WOBB
- Tifton, Georgia; United States;
- Broadcast area: Albany, Georgia
- Frequency: 100.3 MHz
- Branding: B100

Programming
- Format: Country
- Affiliations: Premiere Radio Networks

Ownership
- Owner: iHeartMedia, Inc.; (iHM Licenses, LLC);
- Sister stations: WJYZ, WGEX, WJIZ-FM, WMRZ

History
- First air date: 1975 (as WCUP)
- Former call signs: WCUP (1975–1985) WSGY (1985–1994)

Technical information
- Licensing authority: FCC
- Facility ID: 74182
- Class: C0
- ERP: 100,000 watts
- HAAT: 304 meters (997 ft)
- Transmitter coordinates: 31°25′51.00″N 83°45′10.00″W﻿ / ﻿31.4308333°N 83.7527778°W

Links
- Public license information: Public file; LMS;
- Webcast: listen live
- Website: https://b100wobb.iheart.com/

= WOBB =

Radio station in Tifton-Albany, Georgia

WOBB (100.3 FM) is a radio station broadcasting a country music format. Licensed to Tifton, Georgia, United States, the station serves the Albany, Georgia area. The station is owned by iHeartMedia, Inc. and features programming from Premiere Radio Networks.
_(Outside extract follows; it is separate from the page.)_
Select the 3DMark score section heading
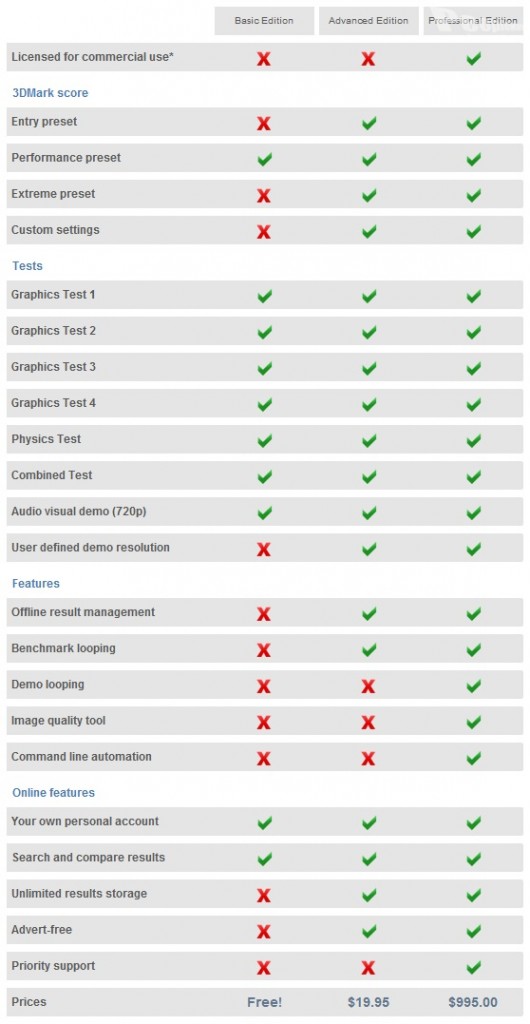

Its studios are on Westover Boulevard in Albany, and the transmitter is located southeast of Sylvester, Georgia.

==History==
The station signed on the air with the assigned call sign WCUP in 1975, and first picked up a beautiful music format. In 1983, WCUP flipped its format to Top 40/CHR after former Top 40 station WWGS-AM dropped its format. On August 1, 1985, the station changed its call sign to WSGY, and became known as "Y-100" ("South Georgia's Power Station"). When 1989 rolled along, the station downgraded its Top 40 format to an adult contemporary format. This lasted until mid-1993 when the station dropped the format and flipped to its current country format, and on March 18, 1994, the station changed its call letters to WOBB.